Determine how many of the lines below hold the word "computer". Give the number and nothing else.

[Saved entries]
↓↓↓

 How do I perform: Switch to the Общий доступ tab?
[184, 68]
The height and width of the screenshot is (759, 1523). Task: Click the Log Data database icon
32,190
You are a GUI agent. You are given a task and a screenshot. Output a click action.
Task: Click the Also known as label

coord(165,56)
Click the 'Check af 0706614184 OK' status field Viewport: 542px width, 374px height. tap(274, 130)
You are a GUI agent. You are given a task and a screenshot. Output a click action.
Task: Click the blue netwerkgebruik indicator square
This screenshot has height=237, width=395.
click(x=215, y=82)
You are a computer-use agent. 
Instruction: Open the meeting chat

↑↑↑
↓↓↓

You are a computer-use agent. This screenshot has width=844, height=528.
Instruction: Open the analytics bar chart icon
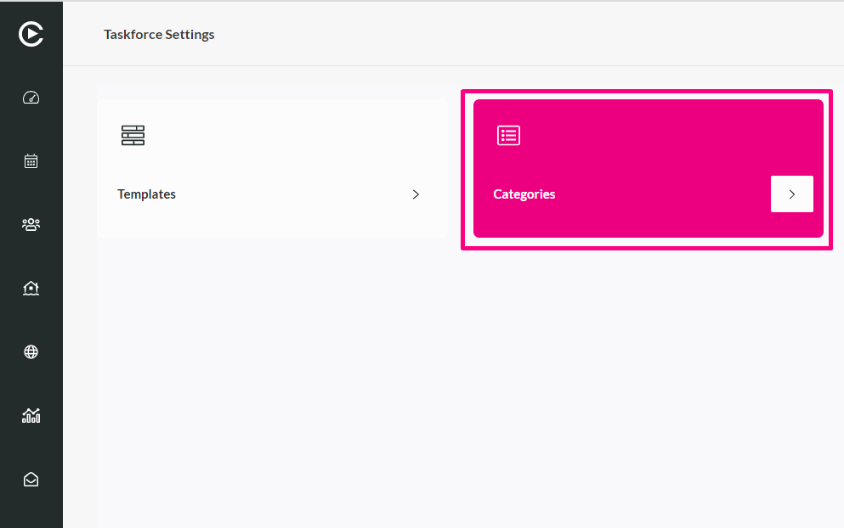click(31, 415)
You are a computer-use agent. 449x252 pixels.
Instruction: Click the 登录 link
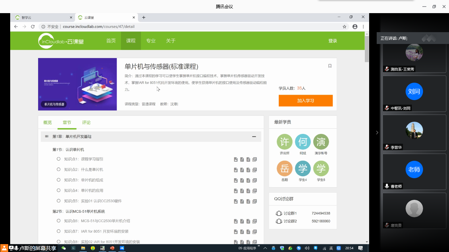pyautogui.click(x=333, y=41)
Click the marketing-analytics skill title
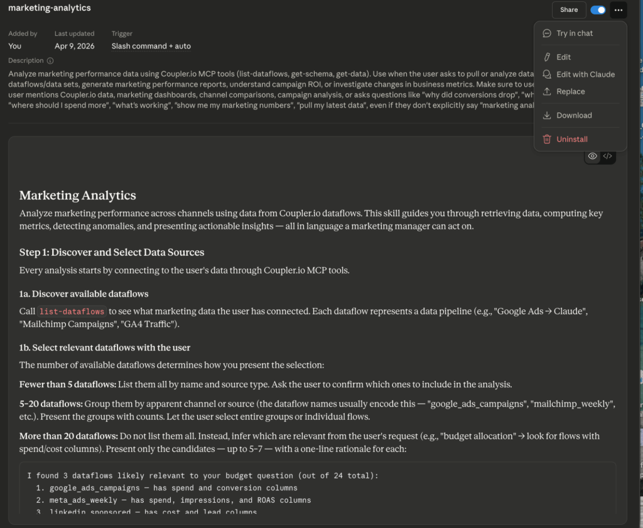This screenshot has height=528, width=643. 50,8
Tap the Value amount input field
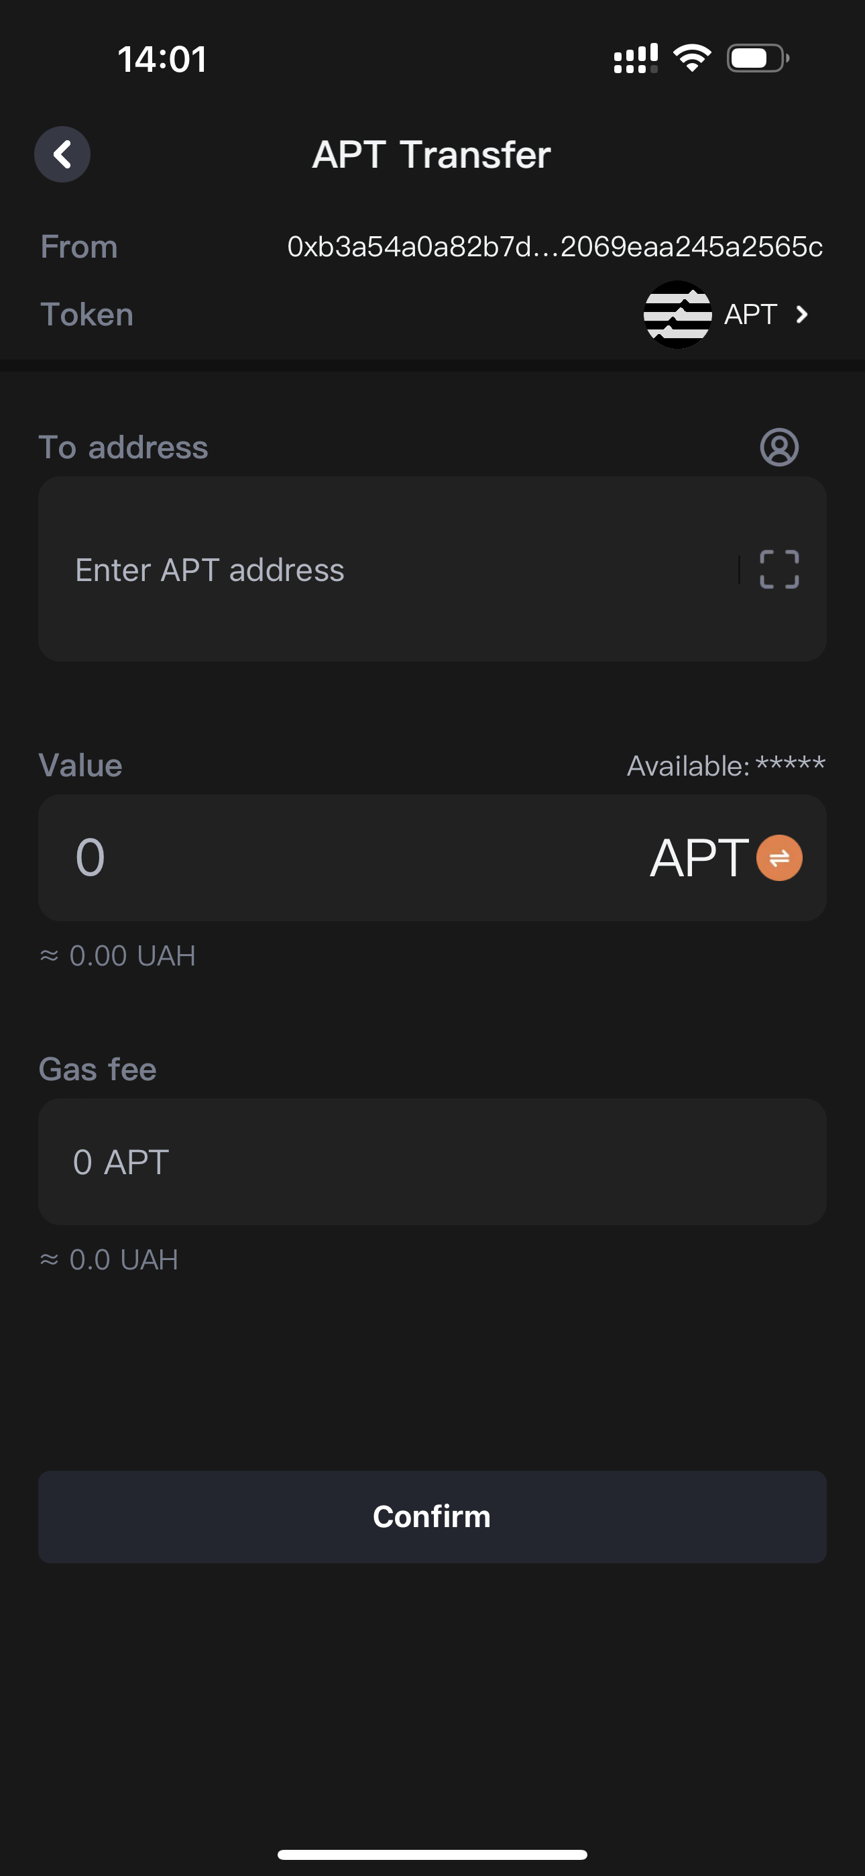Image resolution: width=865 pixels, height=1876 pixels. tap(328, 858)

↑↑↑

Exercise output. 3